The Universities Federation for Animal Welfare (UFAW) claimed there were a number of issues across all stages of foie gras production. During the final stages of raising, when they are about 12 weeks old, the animals are force-fed twice a day with increasing amounts of energy-rich food for 12 to 15 days.
Issues that were highlighted within the Animal Welfare Journal included poor housing conditions and injuries received during handling. Welfare concerns were also raised, including a lack of access to open water for bathing and a fear or humans. As the birds matured, it was found that their physical condition deteriorated.

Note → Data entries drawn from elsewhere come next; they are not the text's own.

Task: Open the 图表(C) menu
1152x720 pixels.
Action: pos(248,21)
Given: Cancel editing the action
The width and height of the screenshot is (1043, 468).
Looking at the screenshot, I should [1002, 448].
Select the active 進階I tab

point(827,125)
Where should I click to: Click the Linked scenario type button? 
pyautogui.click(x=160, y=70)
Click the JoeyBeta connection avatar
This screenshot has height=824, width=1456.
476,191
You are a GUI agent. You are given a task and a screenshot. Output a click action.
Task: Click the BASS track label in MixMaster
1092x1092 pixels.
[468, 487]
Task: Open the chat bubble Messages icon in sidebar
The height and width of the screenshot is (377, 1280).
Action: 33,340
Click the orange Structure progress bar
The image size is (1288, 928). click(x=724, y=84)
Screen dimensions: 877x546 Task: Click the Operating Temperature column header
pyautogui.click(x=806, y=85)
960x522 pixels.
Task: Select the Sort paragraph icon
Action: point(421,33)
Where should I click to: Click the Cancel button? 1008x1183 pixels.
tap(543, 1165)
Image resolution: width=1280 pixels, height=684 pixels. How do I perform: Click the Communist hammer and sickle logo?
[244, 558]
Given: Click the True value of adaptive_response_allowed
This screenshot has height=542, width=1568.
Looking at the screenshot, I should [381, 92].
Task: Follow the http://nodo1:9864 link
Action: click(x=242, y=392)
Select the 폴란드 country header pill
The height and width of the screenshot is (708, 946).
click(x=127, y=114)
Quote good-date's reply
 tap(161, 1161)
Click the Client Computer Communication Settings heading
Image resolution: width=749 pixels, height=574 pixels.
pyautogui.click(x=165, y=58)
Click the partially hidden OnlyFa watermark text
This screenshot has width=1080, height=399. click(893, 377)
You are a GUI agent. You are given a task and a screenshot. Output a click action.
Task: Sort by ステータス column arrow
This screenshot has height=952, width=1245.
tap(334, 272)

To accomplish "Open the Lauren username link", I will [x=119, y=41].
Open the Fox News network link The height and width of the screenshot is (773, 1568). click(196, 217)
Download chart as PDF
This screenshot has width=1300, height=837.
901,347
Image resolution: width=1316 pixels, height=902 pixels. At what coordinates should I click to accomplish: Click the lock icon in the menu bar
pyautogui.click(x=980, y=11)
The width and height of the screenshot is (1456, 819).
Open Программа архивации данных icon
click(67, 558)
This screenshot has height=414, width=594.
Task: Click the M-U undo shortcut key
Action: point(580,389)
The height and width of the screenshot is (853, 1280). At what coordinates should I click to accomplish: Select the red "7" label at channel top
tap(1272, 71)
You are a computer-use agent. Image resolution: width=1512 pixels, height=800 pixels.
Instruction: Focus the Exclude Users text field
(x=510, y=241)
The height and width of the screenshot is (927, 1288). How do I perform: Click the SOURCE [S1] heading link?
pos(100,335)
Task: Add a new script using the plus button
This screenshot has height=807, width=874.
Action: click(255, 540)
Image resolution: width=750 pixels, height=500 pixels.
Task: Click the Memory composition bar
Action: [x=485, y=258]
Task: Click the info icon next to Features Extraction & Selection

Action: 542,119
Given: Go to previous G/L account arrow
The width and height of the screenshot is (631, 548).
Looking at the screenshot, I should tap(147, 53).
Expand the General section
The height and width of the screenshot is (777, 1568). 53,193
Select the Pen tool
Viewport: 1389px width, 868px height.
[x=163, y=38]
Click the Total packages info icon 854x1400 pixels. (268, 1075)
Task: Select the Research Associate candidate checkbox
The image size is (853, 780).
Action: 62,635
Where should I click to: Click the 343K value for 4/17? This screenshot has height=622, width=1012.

“Should foie gras production without force feeding become possible, duck livers should not reach a weight at which there are pathological effects,” said Dr Irene Rochlitz, who carried out the review, entitled The Welfare of Ducks During Foie Gras Production, with Professor Don Broom at the Animal Welfare Information Service in the University of Cambridge.
“In order to prevent the accumulation of toxic substances and other adverse effects on welfare due to liver malfunction, maximum liver weights should be specified and based on scientific studies. To prevent poor welfare associated with inadequate housing and management, limits should be established for the occurrence of welfare indicators such as wing fractures, body lesions, gait abnormalities and contact dermatitis, with the birds being checked prior to and/or after slaughter.”
Foie gras production is banned in a number of European countries, although many are able to import it. For it to be named so, a minimum liver weight of 300g net weight in ducks and 400g in geese must be achieved, according to the UFAW report.